» Stated exercise:
Reproduce the listing from the line with "The height and width of the screenshot is (478, 736)." through the end, switching "Edit" to "Save" and keeping everything else unchanged.

Data entries

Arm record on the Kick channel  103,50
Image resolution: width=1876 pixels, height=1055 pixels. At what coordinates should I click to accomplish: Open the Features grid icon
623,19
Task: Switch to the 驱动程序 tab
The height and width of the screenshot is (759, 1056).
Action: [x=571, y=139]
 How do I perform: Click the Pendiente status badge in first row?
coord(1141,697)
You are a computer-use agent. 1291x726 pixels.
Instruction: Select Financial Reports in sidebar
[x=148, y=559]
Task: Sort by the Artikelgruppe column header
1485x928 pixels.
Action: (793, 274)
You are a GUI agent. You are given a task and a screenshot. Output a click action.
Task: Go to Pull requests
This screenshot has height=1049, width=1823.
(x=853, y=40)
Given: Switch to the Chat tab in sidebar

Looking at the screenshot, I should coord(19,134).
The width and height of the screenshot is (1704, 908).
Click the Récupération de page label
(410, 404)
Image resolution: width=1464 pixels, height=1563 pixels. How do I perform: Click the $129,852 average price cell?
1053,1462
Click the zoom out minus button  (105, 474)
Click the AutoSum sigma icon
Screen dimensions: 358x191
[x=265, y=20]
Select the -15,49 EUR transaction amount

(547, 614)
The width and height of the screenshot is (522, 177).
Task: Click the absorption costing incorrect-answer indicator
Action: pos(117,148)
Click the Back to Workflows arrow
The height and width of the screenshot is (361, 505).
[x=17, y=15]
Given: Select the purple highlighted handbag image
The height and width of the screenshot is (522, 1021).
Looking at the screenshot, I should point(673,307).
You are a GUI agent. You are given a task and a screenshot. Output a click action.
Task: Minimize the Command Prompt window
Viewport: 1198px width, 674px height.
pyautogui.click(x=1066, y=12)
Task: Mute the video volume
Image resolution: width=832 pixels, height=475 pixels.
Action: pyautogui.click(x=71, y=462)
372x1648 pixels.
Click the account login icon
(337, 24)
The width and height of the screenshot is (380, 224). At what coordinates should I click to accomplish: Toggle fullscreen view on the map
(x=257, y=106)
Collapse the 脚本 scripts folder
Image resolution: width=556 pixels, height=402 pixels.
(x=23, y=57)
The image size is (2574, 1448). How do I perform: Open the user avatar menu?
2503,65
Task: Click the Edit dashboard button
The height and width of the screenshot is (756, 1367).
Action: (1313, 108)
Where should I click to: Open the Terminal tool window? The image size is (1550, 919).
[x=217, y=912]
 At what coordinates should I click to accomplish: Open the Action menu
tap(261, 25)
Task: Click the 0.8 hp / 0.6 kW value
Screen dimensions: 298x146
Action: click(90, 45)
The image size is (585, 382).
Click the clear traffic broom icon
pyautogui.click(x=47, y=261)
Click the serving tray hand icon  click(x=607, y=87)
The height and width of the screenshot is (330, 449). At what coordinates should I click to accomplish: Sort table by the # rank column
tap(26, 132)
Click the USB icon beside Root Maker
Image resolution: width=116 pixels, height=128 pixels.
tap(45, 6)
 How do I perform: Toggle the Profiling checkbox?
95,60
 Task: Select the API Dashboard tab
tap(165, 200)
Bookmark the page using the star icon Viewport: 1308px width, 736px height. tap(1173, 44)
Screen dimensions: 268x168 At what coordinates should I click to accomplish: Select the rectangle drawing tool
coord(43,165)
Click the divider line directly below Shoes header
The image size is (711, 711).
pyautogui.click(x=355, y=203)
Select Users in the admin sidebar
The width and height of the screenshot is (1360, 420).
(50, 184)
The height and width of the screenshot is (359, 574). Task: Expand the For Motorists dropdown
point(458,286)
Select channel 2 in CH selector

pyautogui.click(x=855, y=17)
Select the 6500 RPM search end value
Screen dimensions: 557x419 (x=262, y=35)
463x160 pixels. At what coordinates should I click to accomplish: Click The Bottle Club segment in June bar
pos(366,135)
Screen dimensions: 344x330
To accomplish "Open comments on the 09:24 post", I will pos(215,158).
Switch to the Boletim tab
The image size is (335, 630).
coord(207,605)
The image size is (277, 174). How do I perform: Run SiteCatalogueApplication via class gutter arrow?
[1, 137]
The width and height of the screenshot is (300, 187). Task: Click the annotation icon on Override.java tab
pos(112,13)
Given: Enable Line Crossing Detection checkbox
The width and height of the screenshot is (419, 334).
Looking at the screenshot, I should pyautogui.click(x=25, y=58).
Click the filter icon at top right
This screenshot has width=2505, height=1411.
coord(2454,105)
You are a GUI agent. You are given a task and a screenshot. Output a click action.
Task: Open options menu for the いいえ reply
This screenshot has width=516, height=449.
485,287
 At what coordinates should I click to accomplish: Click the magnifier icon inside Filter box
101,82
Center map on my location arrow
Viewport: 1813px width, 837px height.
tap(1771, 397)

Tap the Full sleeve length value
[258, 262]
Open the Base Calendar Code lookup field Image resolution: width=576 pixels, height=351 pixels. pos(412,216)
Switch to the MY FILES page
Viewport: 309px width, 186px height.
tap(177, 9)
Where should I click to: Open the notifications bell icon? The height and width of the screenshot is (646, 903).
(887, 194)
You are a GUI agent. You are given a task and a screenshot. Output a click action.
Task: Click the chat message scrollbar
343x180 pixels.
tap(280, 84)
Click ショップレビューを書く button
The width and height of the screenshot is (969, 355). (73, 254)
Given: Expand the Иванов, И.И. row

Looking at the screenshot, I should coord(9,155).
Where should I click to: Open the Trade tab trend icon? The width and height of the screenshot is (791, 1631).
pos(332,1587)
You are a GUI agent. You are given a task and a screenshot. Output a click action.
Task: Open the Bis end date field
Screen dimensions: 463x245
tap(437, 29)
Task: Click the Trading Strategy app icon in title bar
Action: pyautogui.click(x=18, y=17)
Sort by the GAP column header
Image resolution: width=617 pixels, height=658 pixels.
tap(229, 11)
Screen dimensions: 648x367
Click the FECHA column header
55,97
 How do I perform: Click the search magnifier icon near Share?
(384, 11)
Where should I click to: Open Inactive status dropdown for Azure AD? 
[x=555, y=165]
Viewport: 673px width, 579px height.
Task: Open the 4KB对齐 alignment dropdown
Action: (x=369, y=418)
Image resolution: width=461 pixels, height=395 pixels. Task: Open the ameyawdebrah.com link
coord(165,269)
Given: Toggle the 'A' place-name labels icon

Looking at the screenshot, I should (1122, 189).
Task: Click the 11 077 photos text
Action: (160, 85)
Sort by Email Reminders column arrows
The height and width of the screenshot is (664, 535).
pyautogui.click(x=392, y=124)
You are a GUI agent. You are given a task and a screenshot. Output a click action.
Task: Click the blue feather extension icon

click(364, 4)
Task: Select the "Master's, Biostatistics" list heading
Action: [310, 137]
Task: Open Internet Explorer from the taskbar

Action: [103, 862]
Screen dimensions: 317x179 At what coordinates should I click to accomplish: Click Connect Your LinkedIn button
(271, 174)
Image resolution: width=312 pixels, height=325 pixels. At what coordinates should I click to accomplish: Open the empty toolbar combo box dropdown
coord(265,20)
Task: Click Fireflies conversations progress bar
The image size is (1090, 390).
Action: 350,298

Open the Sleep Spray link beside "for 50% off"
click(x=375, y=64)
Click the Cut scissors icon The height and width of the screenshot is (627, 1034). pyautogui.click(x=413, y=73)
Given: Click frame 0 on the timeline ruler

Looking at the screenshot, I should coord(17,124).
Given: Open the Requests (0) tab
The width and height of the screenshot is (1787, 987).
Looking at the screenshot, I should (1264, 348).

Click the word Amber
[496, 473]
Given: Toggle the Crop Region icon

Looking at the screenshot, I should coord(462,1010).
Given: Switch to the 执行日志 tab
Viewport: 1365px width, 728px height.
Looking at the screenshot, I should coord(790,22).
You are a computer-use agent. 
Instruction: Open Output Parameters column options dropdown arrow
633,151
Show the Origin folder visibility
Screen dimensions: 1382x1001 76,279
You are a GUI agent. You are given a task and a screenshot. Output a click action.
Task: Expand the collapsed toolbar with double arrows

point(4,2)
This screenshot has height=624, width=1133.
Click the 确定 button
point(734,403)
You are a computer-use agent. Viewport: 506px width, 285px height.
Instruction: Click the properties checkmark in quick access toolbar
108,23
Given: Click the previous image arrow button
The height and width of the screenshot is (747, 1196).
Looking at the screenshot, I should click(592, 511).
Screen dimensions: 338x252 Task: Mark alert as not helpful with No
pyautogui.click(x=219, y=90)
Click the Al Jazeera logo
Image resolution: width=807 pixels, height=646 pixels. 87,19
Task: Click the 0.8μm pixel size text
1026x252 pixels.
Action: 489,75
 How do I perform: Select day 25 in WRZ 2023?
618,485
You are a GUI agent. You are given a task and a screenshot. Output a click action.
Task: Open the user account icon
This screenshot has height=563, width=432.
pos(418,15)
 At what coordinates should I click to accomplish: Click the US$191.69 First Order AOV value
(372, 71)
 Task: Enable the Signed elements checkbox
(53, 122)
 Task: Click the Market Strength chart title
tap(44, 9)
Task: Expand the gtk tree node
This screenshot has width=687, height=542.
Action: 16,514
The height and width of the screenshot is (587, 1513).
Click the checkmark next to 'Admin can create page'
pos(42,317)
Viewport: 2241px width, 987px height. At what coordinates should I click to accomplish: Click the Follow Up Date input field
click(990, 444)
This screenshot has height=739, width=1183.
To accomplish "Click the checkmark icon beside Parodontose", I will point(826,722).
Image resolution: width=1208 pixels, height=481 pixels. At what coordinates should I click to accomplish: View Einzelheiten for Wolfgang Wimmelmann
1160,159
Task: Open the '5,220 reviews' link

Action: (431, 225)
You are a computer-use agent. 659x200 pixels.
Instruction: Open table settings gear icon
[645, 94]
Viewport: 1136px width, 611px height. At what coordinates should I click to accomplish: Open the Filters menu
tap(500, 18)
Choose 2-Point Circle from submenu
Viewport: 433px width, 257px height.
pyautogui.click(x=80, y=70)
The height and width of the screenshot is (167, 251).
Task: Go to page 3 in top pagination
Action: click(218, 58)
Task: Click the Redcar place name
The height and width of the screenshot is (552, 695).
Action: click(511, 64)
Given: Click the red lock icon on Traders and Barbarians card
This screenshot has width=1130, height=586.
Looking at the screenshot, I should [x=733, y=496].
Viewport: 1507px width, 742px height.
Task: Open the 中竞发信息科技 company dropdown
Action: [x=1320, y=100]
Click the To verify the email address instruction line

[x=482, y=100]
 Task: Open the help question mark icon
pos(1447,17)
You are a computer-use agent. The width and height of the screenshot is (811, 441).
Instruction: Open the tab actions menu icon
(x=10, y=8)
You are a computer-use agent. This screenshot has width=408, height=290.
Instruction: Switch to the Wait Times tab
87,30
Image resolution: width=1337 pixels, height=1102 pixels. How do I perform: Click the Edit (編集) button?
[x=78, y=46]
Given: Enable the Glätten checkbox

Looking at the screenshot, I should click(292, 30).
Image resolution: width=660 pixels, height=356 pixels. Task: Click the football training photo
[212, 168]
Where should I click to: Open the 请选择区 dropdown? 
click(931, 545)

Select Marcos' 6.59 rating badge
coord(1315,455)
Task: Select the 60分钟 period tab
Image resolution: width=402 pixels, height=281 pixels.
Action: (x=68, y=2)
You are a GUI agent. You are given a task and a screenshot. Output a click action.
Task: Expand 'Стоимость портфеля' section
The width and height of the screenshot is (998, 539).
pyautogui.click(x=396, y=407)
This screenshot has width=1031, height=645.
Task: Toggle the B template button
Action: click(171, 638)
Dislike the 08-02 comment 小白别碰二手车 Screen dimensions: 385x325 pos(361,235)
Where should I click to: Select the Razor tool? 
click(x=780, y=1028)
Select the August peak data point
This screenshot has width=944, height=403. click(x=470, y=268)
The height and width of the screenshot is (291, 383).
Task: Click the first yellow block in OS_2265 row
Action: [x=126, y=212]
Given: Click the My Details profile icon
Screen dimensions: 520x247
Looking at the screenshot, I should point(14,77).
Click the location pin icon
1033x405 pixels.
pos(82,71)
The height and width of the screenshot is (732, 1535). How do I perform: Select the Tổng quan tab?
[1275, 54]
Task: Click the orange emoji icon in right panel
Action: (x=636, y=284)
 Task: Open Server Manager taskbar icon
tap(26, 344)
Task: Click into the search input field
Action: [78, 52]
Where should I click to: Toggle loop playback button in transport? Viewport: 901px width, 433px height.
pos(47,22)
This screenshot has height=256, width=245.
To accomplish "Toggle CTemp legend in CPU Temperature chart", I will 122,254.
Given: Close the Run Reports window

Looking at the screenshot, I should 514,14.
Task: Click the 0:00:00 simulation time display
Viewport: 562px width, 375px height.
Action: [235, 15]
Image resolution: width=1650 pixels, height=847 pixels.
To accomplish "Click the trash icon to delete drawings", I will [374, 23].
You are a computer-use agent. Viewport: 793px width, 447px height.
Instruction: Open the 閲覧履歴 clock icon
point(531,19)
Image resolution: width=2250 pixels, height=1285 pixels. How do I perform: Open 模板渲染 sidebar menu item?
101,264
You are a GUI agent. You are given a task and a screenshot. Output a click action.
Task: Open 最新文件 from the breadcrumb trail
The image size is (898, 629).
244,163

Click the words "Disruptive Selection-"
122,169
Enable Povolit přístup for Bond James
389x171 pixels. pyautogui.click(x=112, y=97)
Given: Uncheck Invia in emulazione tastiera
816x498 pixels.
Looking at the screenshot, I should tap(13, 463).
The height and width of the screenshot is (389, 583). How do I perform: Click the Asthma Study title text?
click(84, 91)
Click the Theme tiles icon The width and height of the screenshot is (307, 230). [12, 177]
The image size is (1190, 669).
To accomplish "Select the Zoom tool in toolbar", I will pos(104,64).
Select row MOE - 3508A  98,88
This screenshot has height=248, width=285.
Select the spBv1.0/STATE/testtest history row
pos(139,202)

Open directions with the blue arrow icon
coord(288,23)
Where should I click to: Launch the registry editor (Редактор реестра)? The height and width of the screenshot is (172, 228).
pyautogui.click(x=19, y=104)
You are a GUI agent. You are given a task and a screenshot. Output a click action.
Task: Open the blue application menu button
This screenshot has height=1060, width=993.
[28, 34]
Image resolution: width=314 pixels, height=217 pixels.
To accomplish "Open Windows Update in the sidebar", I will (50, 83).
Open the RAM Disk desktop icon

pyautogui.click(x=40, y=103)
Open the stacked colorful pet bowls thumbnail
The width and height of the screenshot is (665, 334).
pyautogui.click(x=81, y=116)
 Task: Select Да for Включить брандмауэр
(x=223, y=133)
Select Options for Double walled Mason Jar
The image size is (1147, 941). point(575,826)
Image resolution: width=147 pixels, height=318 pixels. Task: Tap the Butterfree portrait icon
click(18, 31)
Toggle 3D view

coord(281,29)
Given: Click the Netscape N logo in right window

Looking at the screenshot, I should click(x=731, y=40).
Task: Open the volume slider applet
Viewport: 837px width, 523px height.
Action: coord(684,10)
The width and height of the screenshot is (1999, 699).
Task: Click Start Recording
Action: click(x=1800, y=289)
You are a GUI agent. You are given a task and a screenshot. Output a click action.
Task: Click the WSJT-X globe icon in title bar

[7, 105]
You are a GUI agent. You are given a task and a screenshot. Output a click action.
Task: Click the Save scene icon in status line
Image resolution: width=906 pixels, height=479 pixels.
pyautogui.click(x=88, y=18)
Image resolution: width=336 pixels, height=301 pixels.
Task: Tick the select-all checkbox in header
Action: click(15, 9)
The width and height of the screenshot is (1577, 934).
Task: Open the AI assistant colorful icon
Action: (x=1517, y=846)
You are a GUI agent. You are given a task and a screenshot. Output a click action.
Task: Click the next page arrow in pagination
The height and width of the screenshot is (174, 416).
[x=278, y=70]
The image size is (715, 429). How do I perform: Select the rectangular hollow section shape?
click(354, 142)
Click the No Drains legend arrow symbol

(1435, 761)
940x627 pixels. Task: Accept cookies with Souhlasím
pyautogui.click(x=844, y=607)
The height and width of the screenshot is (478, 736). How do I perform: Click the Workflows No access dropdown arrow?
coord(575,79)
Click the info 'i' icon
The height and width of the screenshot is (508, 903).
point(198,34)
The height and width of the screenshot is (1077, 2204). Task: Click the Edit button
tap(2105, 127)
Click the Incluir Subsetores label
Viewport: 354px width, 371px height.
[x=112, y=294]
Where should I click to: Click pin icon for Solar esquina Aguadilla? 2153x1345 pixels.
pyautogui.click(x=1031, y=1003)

» Task result:
The height and width of the screenshot is (478, 736). How do I perform: Click the Workflows No access dropdown arrow?
coord(575,79)
Click the info 'i' icon
The height and width of the screenshot is (508, 903).
point(198,34)
The height and width of the screenshot is (1077, 2204). Task: Click the Save button
tap(2105, 127)
Click the Incluir Subsetores label
Viewport: 354px width, 371px height.
[x=112, y=294]
Where should I click to: Click pin icon for Solar esquina Aguadilla? 2153x1345 pixels.
pyautogui.click(x=1031, y=1003)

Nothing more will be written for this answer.